Therefore, since we have so great a cloud of witnesses surrounding us, let us also lay aside every encumbrance and the sin which so easily entangles us, and let us run with endurance the race that is set before us–Hebrews 12:1
Lately I find myself tempted by discouragement. The heated election-year rhetoric reminds me of my frustration with both sides of the political divide. The news is full of disasters. The drought goes on. I get tired, and my failures in work and in neighbor-love weigh heavy on my mind. I am sometimes tempted to despair, to think that people just don’t live well on the earth or with each other and our best efforts don’t help all that much.

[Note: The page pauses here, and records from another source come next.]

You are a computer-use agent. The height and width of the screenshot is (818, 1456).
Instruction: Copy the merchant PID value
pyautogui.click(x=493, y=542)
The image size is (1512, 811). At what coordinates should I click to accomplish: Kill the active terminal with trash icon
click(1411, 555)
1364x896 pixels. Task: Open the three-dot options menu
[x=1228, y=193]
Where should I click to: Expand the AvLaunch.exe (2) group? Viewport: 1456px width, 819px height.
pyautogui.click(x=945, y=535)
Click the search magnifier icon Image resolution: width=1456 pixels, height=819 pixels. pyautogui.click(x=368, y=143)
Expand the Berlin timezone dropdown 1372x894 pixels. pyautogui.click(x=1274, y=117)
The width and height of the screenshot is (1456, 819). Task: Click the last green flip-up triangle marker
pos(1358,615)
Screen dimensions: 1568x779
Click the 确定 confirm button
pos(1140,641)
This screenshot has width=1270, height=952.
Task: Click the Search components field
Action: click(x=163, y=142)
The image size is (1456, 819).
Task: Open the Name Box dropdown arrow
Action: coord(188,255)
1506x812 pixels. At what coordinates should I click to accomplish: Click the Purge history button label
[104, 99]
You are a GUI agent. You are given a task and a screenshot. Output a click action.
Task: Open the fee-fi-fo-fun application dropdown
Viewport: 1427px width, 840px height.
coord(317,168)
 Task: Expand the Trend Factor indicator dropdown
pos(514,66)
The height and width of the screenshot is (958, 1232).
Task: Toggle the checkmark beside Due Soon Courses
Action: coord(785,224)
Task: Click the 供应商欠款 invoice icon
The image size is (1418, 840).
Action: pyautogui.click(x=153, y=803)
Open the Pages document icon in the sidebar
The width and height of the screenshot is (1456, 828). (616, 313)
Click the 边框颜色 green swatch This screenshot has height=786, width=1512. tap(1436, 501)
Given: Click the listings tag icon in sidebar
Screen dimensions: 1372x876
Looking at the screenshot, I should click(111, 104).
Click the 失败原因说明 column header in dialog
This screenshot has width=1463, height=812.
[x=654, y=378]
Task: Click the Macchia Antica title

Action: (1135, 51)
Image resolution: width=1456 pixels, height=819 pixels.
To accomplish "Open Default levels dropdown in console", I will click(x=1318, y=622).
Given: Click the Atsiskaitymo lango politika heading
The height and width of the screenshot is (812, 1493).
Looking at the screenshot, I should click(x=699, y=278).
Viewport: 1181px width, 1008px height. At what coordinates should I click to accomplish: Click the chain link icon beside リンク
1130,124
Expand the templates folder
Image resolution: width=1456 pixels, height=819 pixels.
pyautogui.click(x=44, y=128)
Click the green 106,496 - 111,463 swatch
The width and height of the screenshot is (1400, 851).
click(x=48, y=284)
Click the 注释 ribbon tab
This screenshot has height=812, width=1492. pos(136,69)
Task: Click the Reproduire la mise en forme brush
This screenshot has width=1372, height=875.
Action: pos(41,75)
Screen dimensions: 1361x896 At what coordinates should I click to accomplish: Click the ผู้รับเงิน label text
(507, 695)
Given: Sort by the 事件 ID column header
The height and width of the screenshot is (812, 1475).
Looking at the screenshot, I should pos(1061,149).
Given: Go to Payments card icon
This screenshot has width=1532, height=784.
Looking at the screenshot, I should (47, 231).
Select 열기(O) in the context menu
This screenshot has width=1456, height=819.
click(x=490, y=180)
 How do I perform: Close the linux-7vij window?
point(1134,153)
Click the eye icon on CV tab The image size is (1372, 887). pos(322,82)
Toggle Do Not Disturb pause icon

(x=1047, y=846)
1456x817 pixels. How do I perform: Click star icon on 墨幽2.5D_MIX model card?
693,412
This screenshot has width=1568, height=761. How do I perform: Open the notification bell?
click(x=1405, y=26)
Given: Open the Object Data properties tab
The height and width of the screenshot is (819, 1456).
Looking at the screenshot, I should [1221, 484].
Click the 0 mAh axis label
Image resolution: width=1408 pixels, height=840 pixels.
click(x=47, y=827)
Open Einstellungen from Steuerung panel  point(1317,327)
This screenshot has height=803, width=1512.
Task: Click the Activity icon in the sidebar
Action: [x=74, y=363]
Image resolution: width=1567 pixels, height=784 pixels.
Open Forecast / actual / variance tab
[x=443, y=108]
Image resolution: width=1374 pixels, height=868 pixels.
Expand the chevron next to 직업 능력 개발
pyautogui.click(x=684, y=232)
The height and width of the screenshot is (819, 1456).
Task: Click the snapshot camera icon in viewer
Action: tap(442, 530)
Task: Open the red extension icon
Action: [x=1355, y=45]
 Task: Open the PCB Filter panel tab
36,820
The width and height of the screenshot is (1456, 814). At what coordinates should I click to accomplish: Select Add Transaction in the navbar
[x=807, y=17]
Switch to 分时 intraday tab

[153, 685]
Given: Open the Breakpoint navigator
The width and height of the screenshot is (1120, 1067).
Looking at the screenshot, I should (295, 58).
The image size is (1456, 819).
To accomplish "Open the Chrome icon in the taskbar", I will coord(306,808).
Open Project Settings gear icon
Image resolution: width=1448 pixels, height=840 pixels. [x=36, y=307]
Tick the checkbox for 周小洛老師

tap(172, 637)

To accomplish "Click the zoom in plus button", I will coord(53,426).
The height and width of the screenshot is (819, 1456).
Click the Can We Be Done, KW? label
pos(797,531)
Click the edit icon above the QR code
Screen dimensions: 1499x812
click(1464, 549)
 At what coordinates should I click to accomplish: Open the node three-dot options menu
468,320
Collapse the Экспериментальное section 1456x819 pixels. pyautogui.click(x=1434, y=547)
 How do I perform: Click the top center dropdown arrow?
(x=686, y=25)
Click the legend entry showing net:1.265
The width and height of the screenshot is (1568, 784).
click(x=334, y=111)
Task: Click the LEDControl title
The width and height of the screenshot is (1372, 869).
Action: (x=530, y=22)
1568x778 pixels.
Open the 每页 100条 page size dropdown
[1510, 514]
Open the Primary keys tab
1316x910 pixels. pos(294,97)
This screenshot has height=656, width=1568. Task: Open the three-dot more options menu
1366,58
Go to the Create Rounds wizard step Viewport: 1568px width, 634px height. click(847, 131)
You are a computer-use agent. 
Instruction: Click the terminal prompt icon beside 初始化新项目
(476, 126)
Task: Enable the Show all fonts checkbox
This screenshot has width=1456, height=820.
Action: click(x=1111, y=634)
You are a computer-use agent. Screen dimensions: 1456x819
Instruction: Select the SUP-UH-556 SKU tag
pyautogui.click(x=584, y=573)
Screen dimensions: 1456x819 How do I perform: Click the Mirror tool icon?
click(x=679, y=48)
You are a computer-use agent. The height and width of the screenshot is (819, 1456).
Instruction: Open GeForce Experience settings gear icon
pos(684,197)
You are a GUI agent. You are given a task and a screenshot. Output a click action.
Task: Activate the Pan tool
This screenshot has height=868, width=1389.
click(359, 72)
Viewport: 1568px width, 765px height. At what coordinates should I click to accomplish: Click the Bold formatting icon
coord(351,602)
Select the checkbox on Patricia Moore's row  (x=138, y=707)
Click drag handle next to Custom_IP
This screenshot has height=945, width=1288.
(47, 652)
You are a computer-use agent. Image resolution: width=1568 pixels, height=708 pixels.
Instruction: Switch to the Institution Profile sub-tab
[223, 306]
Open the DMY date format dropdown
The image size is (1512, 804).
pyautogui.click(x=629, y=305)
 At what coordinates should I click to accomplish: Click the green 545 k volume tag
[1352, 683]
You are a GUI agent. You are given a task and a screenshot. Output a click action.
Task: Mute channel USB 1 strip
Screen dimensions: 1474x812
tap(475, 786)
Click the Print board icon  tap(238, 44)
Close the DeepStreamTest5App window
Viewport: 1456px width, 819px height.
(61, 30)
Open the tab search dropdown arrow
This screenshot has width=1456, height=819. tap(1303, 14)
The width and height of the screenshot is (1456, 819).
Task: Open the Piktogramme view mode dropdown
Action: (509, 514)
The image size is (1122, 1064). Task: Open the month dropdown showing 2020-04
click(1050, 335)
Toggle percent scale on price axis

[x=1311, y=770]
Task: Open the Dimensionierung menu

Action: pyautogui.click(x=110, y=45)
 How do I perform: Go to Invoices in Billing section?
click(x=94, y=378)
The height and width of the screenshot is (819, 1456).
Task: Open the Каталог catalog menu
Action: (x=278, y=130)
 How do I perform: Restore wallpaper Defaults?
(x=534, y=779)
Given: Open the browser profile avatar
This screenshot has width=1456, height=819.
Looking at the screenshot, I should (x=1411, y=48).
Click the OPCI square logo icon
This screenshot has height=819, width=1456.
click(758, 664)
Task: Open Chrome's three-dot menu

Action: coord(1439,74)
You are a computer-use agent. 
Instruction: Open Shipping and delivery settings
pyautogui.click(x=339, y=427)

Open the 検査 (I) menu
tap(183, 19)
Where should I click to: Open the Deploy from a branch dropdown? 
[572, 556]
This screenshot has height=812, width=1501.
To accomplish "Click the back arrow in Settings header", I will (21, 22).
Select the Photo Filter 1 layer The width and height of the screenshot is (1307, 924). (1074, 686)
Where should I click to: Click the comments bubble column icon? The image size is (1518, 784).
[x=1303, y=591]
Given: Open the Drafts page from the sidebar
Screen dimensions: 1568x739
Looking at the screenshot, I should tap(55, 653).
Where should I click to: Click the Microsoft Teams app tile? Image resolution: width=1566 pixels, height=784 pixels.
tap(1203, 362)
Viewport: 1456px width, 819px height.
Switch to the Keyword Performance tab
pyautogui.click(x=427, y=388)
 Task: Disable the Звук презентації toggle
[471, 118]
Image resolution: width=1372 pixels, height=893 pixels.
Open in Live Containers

It’s at times like these that I need to remember the cloud of witnesses, the people whose lives have testified that we really are capable of good work and Christian love, and that God’s grace completes our partial and broken efforts.
Sometimes I turn to the Bible to be reminded of these witnesses: Moses who led his people out of slavery, and also out of a kind of security, through the dangers of the desert and into freedom; the prophets who spoke the word God had given them in the midst of a society that didn’t want to hear; the apostles who gave freely of the material and spiritual gifts that they had freely received…
Sometimes I turn to history, to John Woolman, Henry Thoreau, Sojourner Truth, Martin Luther King, Dorothy Day… people who dared to live as citizens of the Kingdom of God in the midst of an earthly kingdom that tried to claim their allegiance, people who spoke the word and did the work and tried to love their neighbors as themselves.
Sometimes I think of people I have known: my great-grandparents, subsistence farmers who worked hard and with joy and always had enough to share, however hard the season had been; my friends who work with troubled kids, with immigrants, with refugees, with those in prison, helping them to become the people God calls them to be; those who have offered me hospitality, instruction and examples.
Thinking of them, I am freed from my narrow perspective, my disappointments and my fears. I have the strength to run the next bit of my race. I try again to live as a witness to God’s truth.